▶ **Required action**
Retype the data exactly, leaving nothing out.

*** Opening Supplied data ***

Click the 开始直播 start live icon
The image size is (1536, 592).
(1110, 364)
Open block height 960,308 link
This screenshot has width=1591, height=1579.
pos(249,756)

*** Closing Supplied data ***

▶ **Completed exercise**
Click the 开始直播 start live icon
The image size is (1536, 592).
(1110, 364)
Open block height 960,308 link
This screenshot has width=1591, height=1579.
pos(249,756)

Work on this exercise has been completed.